Но так как подобный остаток получается и в истории искусства, и в истории языка, то по-прежнему мы спрашиваем себя: как oбе они относятся друг к другу? Они тожественны; ибо, как проективная деятельность, как самобытное творчество, слово – искусство. /…/

Но в качествe культурной истории история языка не связана служебной ролью с одной только историей литературы или искусства, она может, помимо того, примкнуть к любой из специальных историй и тем самым приобретает известную свободу движения, которая свойственна всякой культурной истории и которая может сообщить видимость – но именно только видимость – автономии.

Если я пишу, например, историю французской государственности, я могу изобразить постепенное сосредоточение государственной власти в руках королей, как процесс, который отражается на языке страны: показать, как отдельные диалекты все более и более уподобляются диалекту центральной Франции.
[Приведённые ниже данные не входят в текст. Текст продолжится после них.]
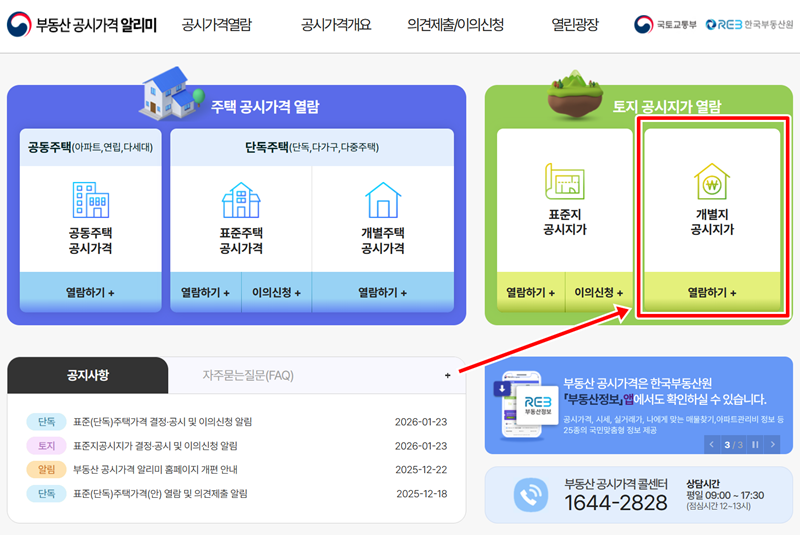Open the 한국부동산원 REB logo link

pyautogui.click(x=749, y=24)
Или влияние итальянского народного быта на Францию в XV и XVI столетиях я могу иллюстрировать при помощи специального исследования заимствованных итальянских слов, перешедших в чужой язык за эти века. /…/

Одним словом, история языка служит – или всегда может служить – для того, чтобы освещать любой процесс специальных отраслей истории в его отражениях, получая от этих специальных дисциплин свои готовые задания. Тут она пользуется свободой, – но это есть лишь свобода прирожденного слуги. В качестве культурной истории она лишена самостоятельных проблем.